Task prompt: Copy out, word for word, the lines from the start of the data below through the line containing "Given: Show site information page icon", and no others.

++++++++

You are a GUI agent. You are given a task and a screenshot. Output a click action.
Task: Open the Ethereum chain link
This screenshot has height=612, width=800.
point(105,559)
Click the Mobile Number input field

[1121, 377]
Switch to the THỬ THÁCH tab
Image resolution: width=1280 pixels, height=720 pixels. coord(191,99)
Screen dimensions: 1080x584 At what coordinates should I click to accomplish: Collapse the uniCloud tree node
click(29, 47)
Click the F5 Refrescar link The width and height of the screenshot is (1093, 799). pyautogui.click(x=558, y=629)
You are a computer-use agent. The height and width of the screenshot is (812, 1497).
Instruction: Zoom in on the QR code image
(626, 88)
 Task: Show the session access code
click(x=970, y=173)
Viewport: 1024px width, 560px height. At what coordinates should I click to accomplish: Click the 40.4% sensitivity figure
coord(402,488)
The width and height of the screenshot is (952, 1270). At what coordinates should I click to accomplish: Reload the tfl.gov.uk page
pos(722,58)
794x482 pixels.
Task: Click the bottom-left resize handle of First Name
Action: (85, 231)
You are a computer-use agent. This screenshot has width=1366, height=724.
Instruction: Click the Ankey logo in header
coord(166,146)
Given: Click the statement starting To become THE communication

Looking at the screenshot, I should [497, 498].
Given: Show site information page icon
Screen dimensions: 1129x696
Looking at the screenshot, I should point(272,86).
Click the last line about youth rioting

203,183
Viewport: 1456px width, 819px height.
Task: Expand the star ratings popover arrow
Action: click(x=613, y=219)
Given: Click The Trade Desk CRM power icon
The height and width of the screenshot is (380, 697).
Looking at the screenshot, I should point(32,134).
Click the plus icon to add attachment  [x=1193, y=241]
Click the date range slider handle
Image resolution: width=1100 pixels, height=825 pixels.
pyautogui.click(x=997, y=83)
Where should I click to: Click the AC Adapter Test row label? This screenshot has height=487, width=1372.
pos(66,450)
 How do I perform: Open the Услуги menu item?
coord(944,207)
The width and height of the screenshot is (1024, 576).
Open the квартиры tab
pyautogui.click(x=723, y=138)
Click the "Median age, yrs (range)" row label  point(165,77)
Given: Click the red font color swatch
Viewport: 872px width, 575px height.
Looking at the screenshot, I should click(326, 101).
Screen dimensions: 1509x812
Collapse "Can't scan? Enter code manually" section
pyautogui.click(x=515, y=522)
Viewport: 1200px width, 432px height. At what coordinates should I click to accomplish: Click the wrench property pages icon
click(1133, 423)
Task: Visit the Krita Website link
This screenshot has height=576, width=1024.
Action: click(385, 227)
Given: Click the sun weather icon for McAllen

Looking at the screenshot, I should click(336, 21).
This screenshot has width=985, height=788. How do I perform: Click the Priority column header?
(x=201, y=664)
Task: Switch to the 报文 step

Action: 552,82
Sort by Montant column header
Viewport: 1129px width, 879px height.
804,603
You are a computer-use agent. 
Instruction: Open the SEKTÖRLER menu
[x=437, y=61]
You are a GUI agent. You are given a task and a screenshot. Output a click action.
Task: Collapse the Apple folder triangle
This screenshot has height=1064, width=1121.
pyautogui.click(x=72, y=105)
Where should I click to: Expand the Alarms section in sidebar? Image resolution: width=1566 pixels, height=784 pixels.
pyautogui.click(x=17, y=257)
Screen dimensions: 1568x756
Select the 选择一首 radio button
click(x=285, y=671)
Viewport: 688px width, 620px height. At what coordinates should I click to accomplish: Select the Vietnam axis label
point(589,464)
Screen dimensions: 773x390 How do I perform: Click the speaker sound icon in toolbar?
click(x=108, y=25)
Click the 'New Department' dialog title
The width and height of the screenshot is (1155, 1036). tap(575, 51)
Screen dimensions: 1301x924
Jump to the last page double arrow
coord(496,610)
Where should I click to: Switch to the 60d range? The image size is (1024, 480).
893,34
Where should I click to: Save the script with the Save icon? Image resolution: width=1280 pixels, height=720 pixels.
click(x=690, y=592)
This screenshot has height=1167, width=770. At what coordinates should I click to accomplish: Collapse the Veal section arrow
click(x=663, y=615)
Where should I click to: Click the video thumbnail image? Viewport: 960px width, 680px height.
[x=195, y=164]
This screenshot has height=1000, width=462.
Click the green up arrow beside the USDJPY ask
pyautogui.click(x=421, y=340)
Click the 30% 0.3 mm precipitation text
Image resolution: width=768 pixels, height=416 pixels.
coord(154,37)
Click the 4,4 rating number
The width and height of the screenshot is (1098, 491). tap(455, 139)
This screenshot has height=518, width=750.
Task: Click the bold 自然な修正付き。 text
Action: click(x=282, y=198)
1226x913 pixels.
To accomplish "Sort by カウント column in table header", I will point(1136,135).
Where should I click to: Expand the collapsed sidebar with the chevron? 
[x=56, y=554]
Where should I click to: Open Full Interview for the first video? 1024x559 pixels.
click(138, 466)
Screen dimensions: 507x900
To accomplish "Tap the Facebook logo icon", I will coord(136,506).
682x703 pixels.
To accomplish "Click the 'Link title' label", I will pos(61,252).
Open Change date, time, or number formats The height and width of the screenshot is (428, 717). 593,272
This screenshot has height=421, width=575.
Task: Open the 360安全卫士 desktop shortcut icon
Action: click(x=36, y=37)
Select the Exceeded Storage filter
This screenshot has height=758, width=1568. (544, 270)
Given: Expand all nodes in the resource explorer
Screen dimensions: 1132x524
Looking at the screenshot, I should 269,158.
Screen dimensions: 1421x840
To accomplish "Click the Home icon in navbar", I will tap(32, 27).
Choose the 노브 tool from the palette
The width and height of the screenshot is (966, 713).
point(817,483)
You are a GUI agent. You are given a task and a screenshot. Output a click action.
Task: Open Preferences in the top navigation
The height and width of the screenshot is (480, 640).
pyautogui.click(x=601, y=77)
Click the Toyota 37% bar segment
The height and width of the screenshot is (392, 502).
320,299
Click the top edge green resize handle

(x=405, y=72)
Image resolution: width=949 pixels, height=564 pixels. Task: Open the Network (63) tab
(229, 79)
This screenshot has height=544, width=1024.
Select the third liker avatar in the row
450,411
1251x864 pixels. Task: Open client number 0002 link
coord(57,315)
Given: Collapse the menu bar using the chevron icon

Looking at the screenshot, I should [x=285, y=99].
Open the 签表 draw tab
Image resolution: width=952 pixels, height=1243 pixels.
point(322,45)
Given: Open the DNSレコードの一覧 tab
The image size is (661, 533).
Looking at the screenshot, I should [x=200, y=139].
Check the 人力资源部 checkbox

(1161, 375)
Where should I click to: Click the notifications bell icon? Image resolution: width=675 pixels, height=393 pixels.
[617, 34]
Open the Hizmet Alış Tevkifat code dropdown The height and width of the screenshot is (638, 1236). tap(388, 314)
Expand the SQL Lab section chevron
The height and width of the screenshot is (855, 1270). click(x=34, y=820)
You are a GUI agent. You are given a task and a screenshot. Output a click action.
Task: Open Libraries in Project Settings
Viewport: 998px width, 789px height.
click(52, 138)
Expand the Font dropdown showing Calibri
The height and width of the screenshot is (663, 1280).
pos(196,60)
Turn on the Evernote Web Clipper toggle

++++++++

Your response:
You are a GUI agent. You are given a task and a screenshot. Output a click action.
Task: Open the Ethereum chain link
This screenshot has height=612, width=800.
point(105,559)
Click the Mobile Number input field

[1121, 377]
Switch to the THỬ THÁCH tab
Image resolution: width=1280 pixels, height=720 pixels. coord(191,99)
Screen dimensions: 1080x584 At what coordinates should I click to accomplish: Collapse the uniCloud tree node
click(29, 47)
Click the F5 Refrescar link The width and height of the screenshot is (1093, 799). pyautogui.click(x=558, y=629)
You are a computer-use agent. The height and width of the screenshot is (812, 1497).
Instruction: Zoom in on the QR code image
(626, 88)
 Task: Show the session access code
click(x=970, y=173)
Viewport: 1024px width, 560px height. At what coordinates should I click to accomplish: Click the 40.4% sensitivity figure
coord(402,488)
The width and height of the screenshot is (952, 1270). At what coordinates should I click to accomplish: Reload the tfl.gov.uk page
pos(722,58)
794x482 pixels.
Task: Click the bottom-left resize handle of First Name
Action: (85, 231)
You are a computer-use agent. This screenshot has width=1366, height=724.
Instruction: Click the Ankey logo in header
coord(166,146)
Given: Click the statement starting To become THE communication

Looking at the screenshot, I should [497, 498].
Given: Show site information page icon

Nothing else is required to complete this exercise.